How To Fight Back Psychologically

Table of contents:

How To Fight Back Psychologically
How To Fight Back Psychologically

Video: How To Fight Back Psychologically

Video: How To Fight Back Psychologically
Video: Mentally Fragile to Mentally STRONG! You have to listen to this! 2024, April
Anonim

Rudeness or psychological pressure - everyone has to deal with such things in life all the time. Unfortunately, sometimes the upbringing of others is poor, so they may be rude or yell at you. It is important in such a situation to maintain composure and respond correctly by responding to the aggressor or retiring with dignity.
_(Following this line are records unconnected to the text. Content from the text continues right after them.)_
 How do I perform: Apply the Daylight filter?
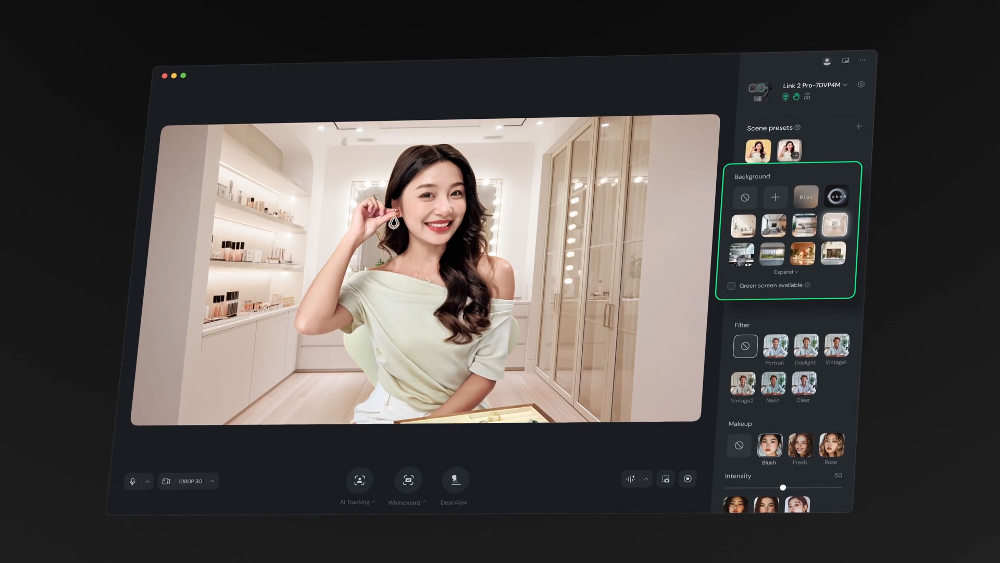click(806, 346)
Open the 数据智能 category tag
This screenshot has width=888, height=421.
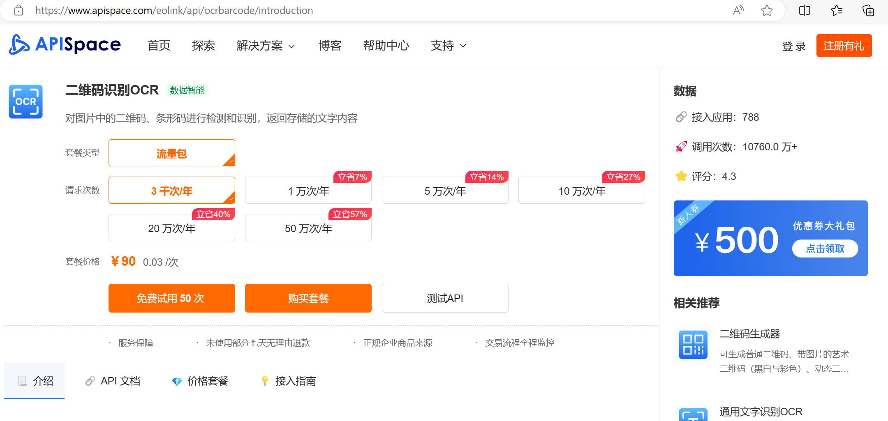(188, 90)
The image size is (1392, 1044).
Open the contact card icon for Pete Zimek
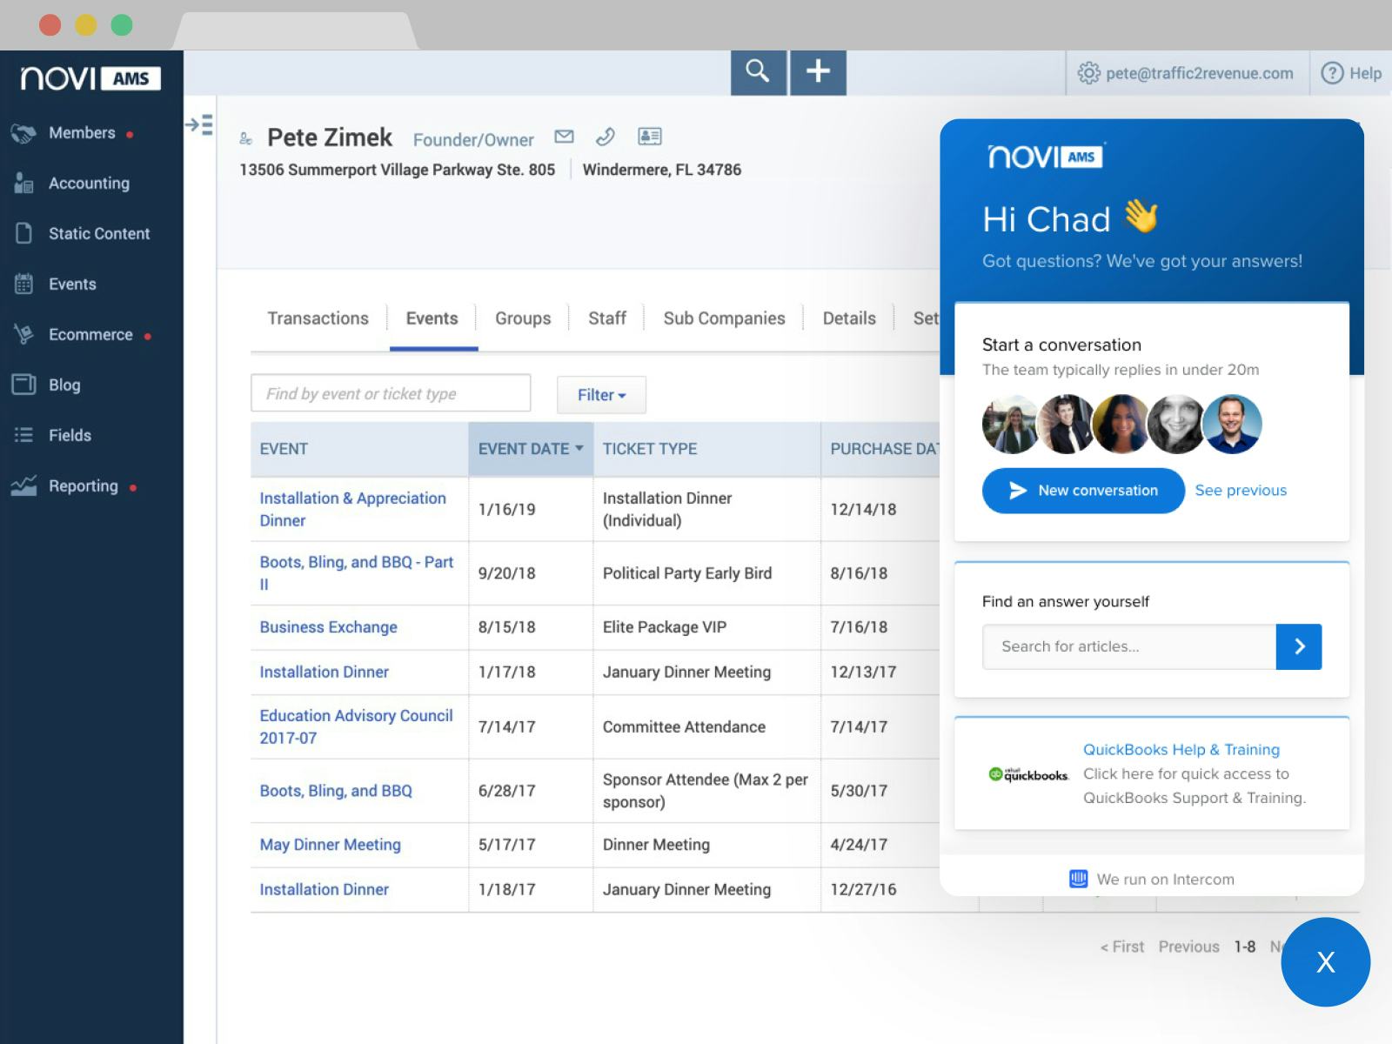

How to fight back psychologically
How to fight back psychologically

Instructions

Step 1

It's good if you know how to control your emotions. Usually, when a person is rude, he gets lost and upset. Tears come to my eyes treacherously, my voice begins to break. It is good if you do not experience all this, realizing that the offended child is speaking in the aggressor, because adults, adequate and calm people, do not break down on each other. But if you feel that it touched you to the quick, then tell yourself that you will not let the abuser triumph. Imagine a situation in which this person is in a funny and ridiculous state, in which his words have absolutely no effect on you. The most important thing is to try to remain calm, at least outwardly.

Step 2

Sometimes it is helpful to “prepare” responses to the reactions of others if you have a presentiment that it will be negative and may upset you. Immediately imagine everything that can be said to you, and think about what you can answer to it. Try to select the most general options for the reaction, not focusing on particulars. Calm down in advance and prepare yourself not to be upset, no matter what you are told. For example, if you have several trips to institutions where you have every chance of encountering bureaucracy, indifference and rudeness, tune in to this and prepare not to get upset. Some things do not depend on you, but they also do not affect you as much as it might seem.

Step 3

In the case when you are constantly being attacked or ridiculed, for example, at work or in school, they make fun of you, and sometimes quite cruelly, then think about what makes people do it. Usually the “victims” are expected to react: avoidance, fear, confusion, sometimes even tears. So just ignore the offenders or do the opposite. “Rejoice” at an unpleasant surprise or smile in response to an offensive joke and tell the person that he also looks great today. In the absence of the expected response, people quickly lag behind.

Step 4

Unfortunately, it also happens that people face psychological pressure at home in the family. Perhaps your relatives and friends do not understand what it is like for you, continuing to convince you of something, sometimes acting rather aggressively. In this case, learn to remain calm first. You must control your thoughts and not give in to emotions. If the members of your family who are pressuring you are calm, then talk to them. Tell them bluntly that you really don't like the way they talk to you. In close relationships, it often happens that people simply do not notice that they are crossing some important line. Often it is enough to let them understand this in a calm manner, without attacking in response, and the situation immediately improves.